As a broadcast journalist, Willcox worked for ITN for many years as a presenter and correspondent. He was the network's Arts and Media Correspondent, and after joining the news team presented the network's live reports from New York City during the 11 September terrorist attacks. Willcox also presented the ITN Morning News in the 1990s, and was the first ITN journalist to break the news of the Paris car crash in 1997 that led to the death of Diana, Princess of Wales.

Since joining the BBC, Willcox has been an anchor on the BBC's news channels and used to present bulletins at weekends on BBC One. He served as regular Friday presenter on World News Today on BBC Four, BBC World News and the BBC News Channel.

In September 2010, Willcox travelled to Chile to report for BBC News on the attempts to rescue the miners trapped underground after the Copiapó mining accident. In October 2010 he did extensive live coverage of the operation to bring the trapped miners back to the surface, and interviewed Chilean President Sebastián Piñera.
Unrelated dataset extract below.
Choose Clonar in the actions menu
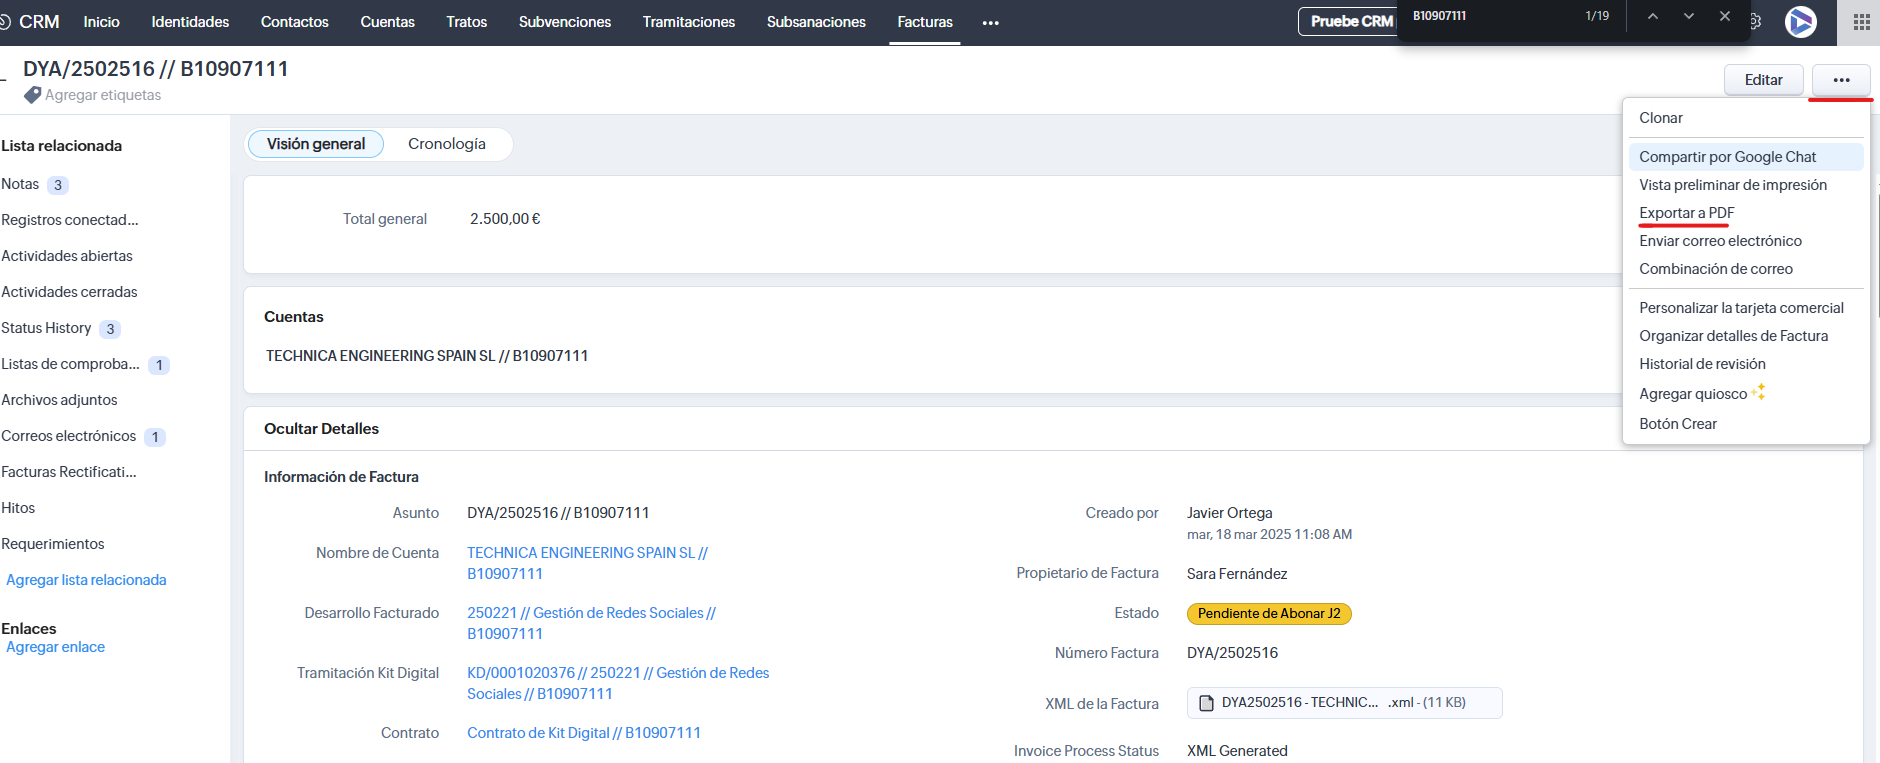pyautogui.click(x=1660, y=118)
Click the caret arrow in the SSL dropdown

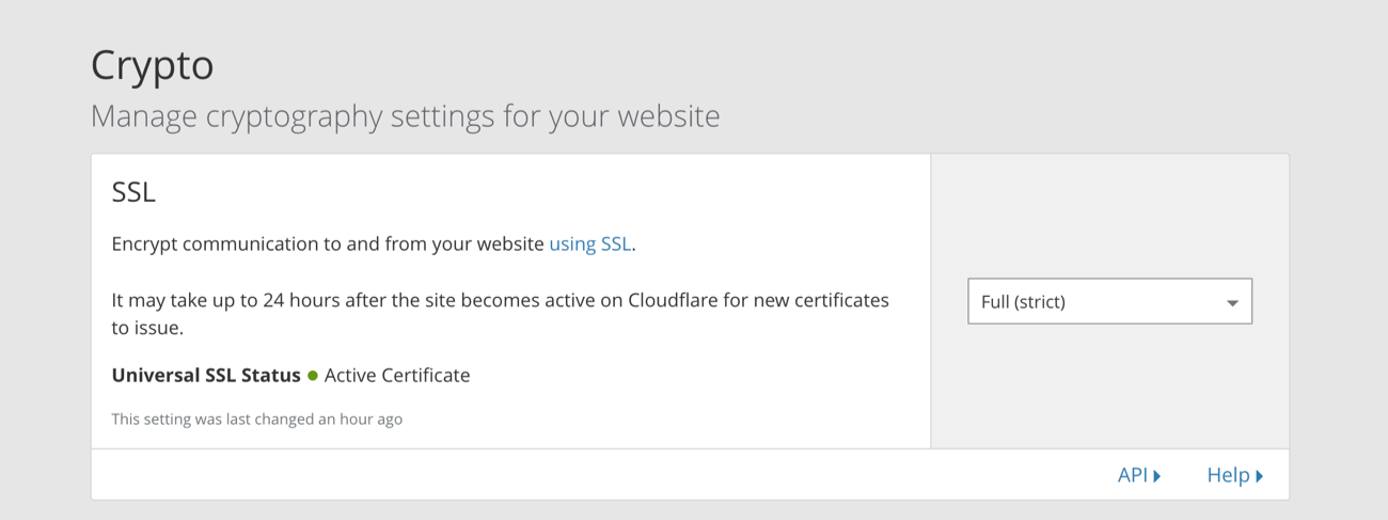click(x=1232, y=303)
He is to play himself in a film about the Copiapó mining accident and began filming in February 2014.

In March 2011, Willcox played a significant role in reporting the Japanese earthquake and tsunami, reporting live for the BBC from the disaster zone and then just a few weeks later reporting from Libya on the 2011 Libyan civil war.

He presented regular programmes on BBC World News and the BBC News Channel including the Papers (the nightly paper review) as well as news bulletins. More recently he was found on the overnight slot on BBC World News and the BBC News Channel between 02:00 and 05:00 local UK time, as well as weekend afternoons (12:00 to 16:00).
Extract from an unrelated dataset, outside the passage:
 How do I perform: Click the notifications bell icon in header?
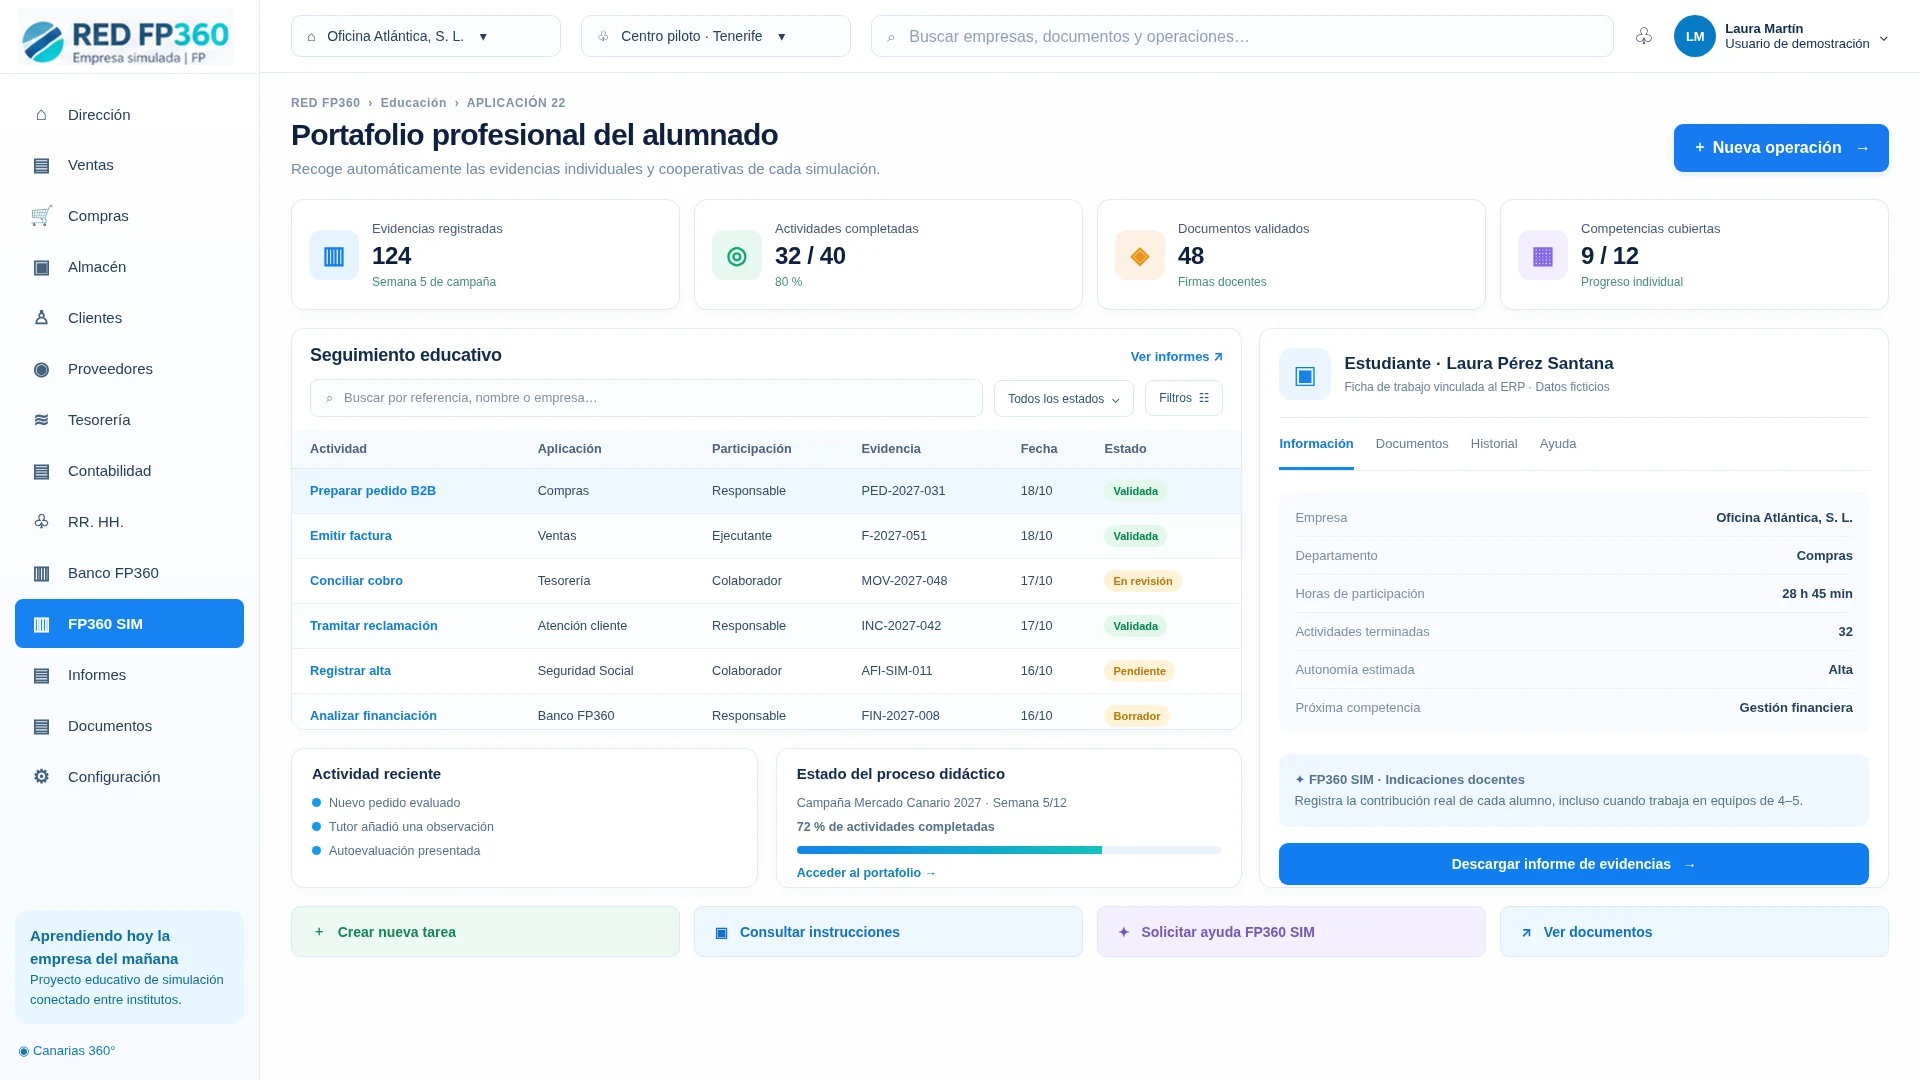[1644, 36]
On 2 February 2023, it was confirmed that Wilcox – alongside many other presenters of the domestic BBC News Channel – would lose their presenting roles as part of the BBC's relaunched news channel.

===Other work===
Willcox has written, produced and presented a number of documentaries for Channel 4 and Channel 5. These include:
- Paul Burrell – The Butler's Story
- Di's Guys
- The Spencers
- After Diana – Remaking the Royals
- Diana: Her Life . BBC world news America with tim willcox

In addition to his work as a journalist, Willcox has made cameo acting appearances in a number of television dramas and films. These include roles in Sex Traffic, State of Play, Jonathan Creek, 102 Dalmatians, The 33, Clueless and the BAFTA winning documentary How to Start a Revolution.

==Allegations of antisemitism==
Willcox has twice been accused of antisemitism for his on-air comments.
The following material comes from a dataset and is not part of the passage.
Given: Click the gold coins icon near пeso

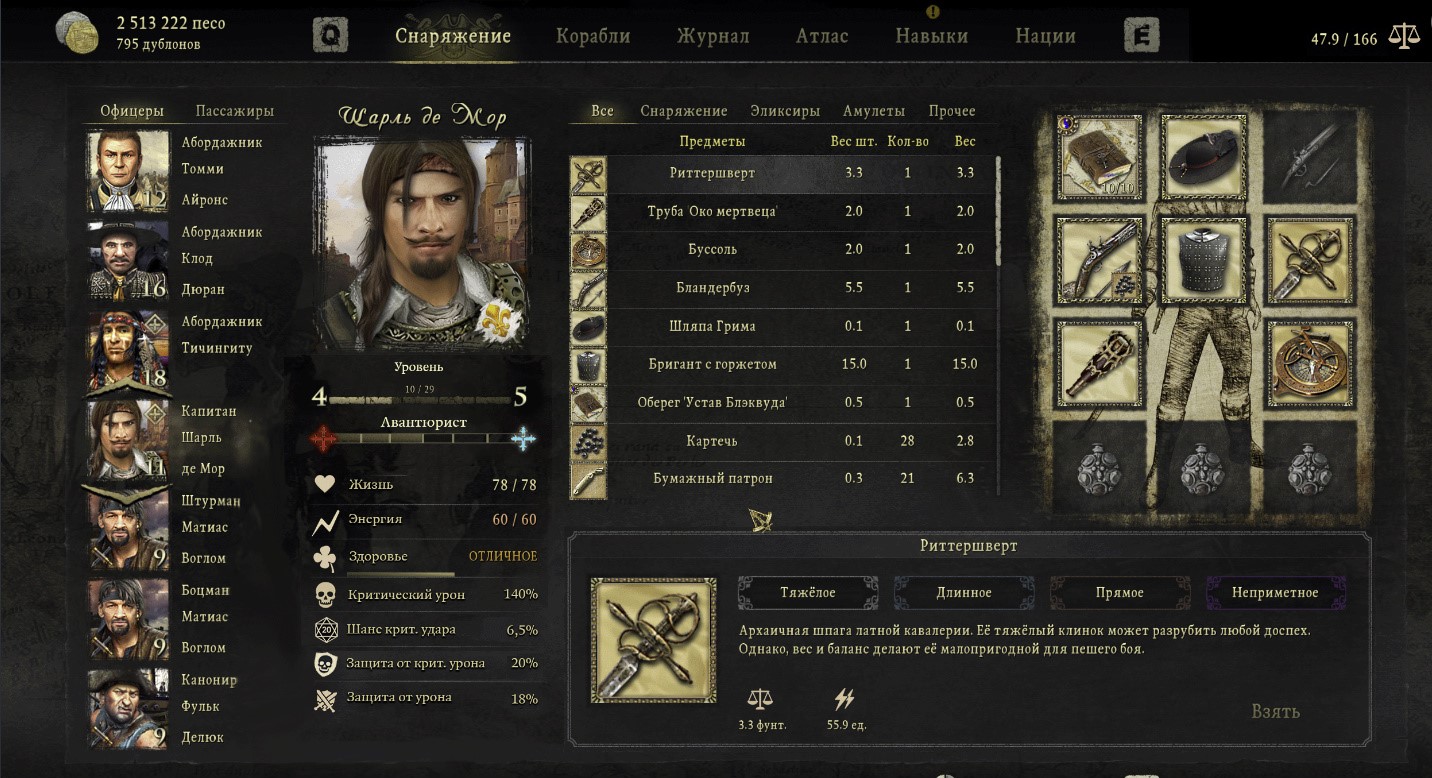Looking at the screenshot, I should (x=77, y=32).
On 8 November 2014, Willcox stated that the Labour Party would lose funding from Jewish sources because "a lot of these prominent Jewish faces will be very much against the mansion tax". The tax refers to a Labour proposal for an additional tax on properties worth $3.5 million or more.

At a unity rally on 11 January 2015 after 17 people were killed in terrorist attacks in Paris, many of them Jews, Willcox, while interviewing a Jewish woman who was explaining that Jews live in fear in France, interrupted her saying that "Many, many, many, many critics though, of Israel’s policy would suggest that the Palestinians suffer hugely at Jewish hands as well". This question was criticised by many including historian and BBC presenter Simon Schama, Jewish Chronicle editor Stephen Pollard and the Campaign Against Antisemitism as antisemitic for assigning collective responsibility of Israel's actions to all Jews. The woman was later identified as the daughter of Holocaust survivors. Willcox apologised the next day on Twitter, saying his question had been "poorly phrased".

==Personal life==
Willcox was married to Caroline Eves in March 2023 . Divorced Sarah, the couple had four children together. In November 2012, it was widely reported that Willcox was having an affair with BBC colleague Sophie Long.

He has lived in the village of Wootton, West Oxfordshire, also known as Wootton by Woodstock, near the River Glyme.

In September 2019, Willcox was among three BBC employees who lost a tax avoidance case involving several hundred thousand pounds of taxes the payment of which the British government claimed had been wrongfully evaded.